Esta semana tenía pensado escribir sobre las desigualdades entre comunidades autónomas, acerca de los privilegios de algunas, sustentados sobre viejos e insolidarios usos que se emplean como moneda de cambio en el tablero político nacional. Usos que relegan a ciudadanos de segunda a algunos españoles dependiendo de su lugar de nacimiento. Dentro de su propio país.

También pensaba decir algo sobre esa necesidad de gran parte de nuestra sociedad de pedir perdón por crímenes que no ha cometido, mientras se pasea indiferente sobre sus propios pecados en una especie de ceguera para los males autóctonos.

Escribir sobre las dos Españas que nos hielan el corazón, que nos ponen frente a frente a recordarnos agravios de hace casi 90 años, olvidando la ejemplaridad de una Transición que, con todos sus vacíos, ha servido de modelo de convivencia ejemplar.

O podría hablar de muertos que no son de nadie, ni siquiera de sus familias porque no han podido despedirse de ellos, pero que no son más que cifras que ocultar o mostrar a conveniencia de nuestros políticos.

También hay un tema en aquello de cuánto hay de solidaridad y cuánto de injusto en conceder ayudas a quienes llegan a nuestro país huyendo de miles de causas, sin exigirles a cambio el esfuerzo de buscar un sustento trabajando, mientras la generación de nuestros mayores sobrevive con migajas después de toda una vida de esfuerzos.

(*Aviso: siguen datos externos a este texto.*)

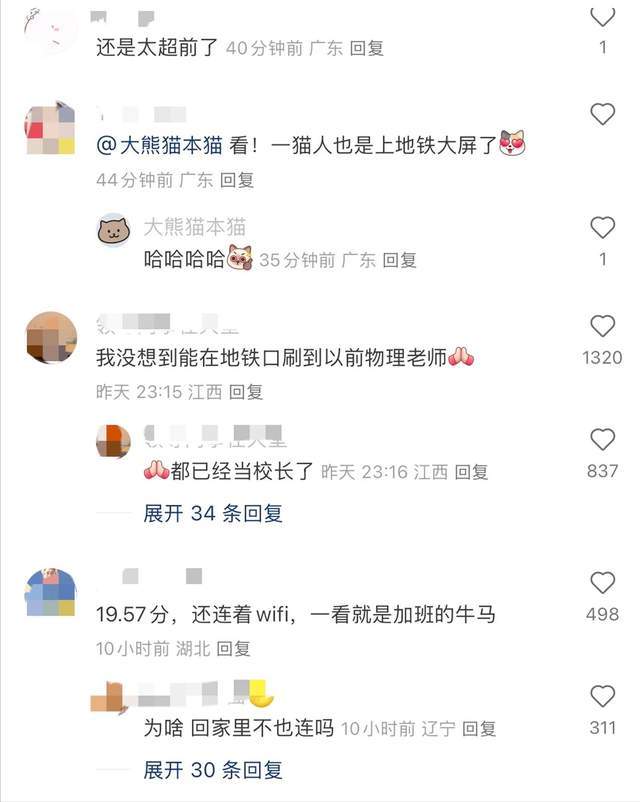640x802 pixels.
Task: Expand the 34 replies thread
Action: (213, 513)
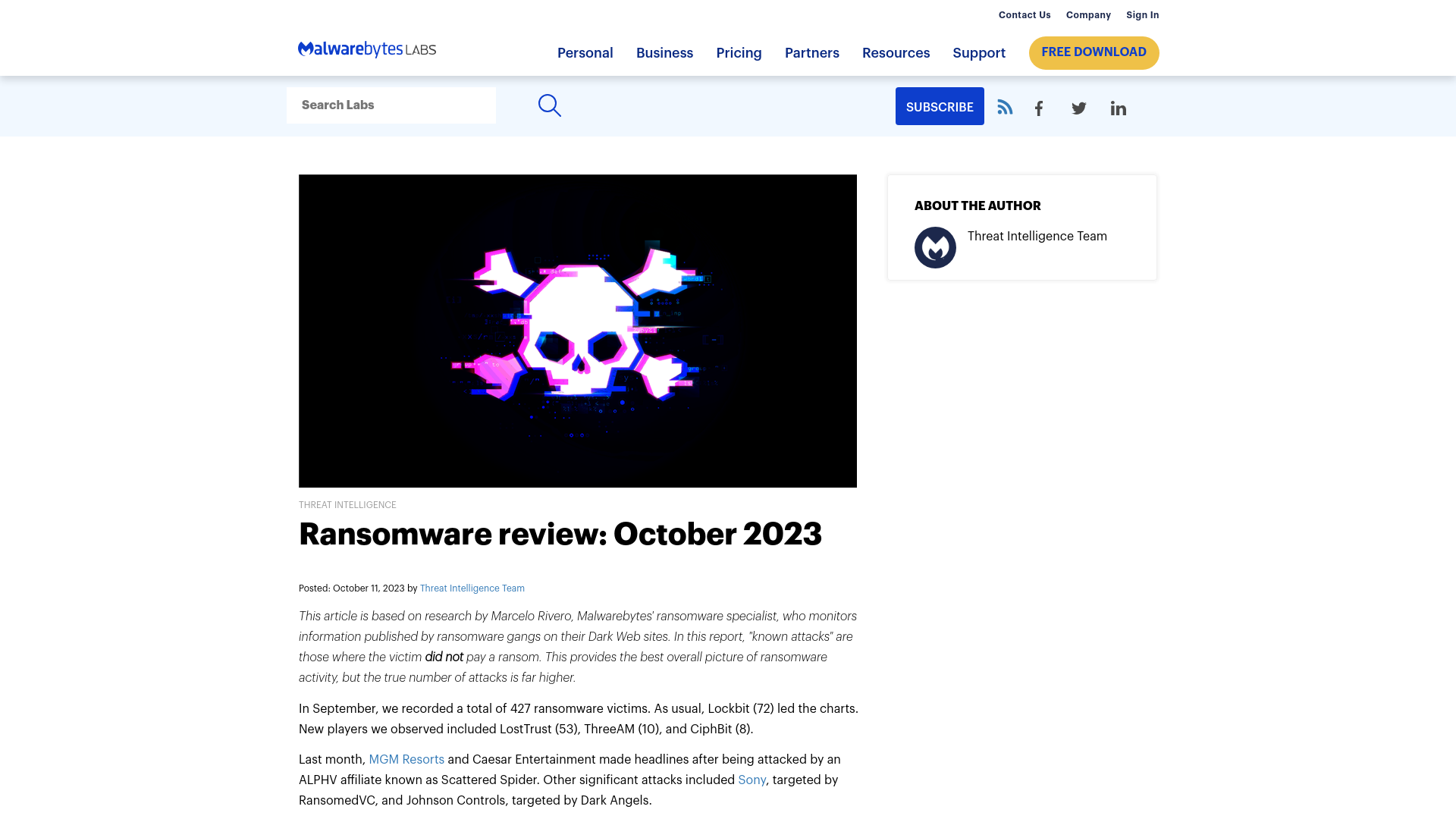Expand the Company top menu dropdown
This screenshot has height=819, width=1456.
coord(1088,15)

O cómo el teletrabajo ha destapado los abusos de muchas empresas, la entrega de algunos trabajadores, la imposibilidad de algunos sectores de generar riqueza sin personal humano, o el desfase tecnológico de algunas administraciones.

Podría contar que la docencia, sin docentes implicados y comprometidos, no es más que un video de youtube y una firma en un acta de evaluación, pero que por suerte hay quien ama su trabajo y sabe el valor de cada uno de sus alumnos más allá de lo que decidan unas leyes educativas fraguadas a distancia sideral de un aula.

Pero no tengo claro si deseo hablar de nada de eso, así que es posible que al final escriba sobre la tristeza, de esa pena, pequeña o enorme, contenida y silenciosa, que se palpa en las calles. Ya no hay besos al encontrarnos, no hay achuchones ni apretones de mano, tímidos o enérgicos, tan necesarios para una cultura como la nuestra tan necesitada del contacto físico y que ha de conformarse con una ligera inclinación de la cabeza a distancia prudencial. Cada cuerpo en su espacio, como un arma letal en potencia que hay que separar y esterilizar.

No hay nada menos normal que querer hacer pasar por normal lo que es antinatural, lo llames como lo llames. A lo mejor otra semana escribo de todo ello. Pero ésta no.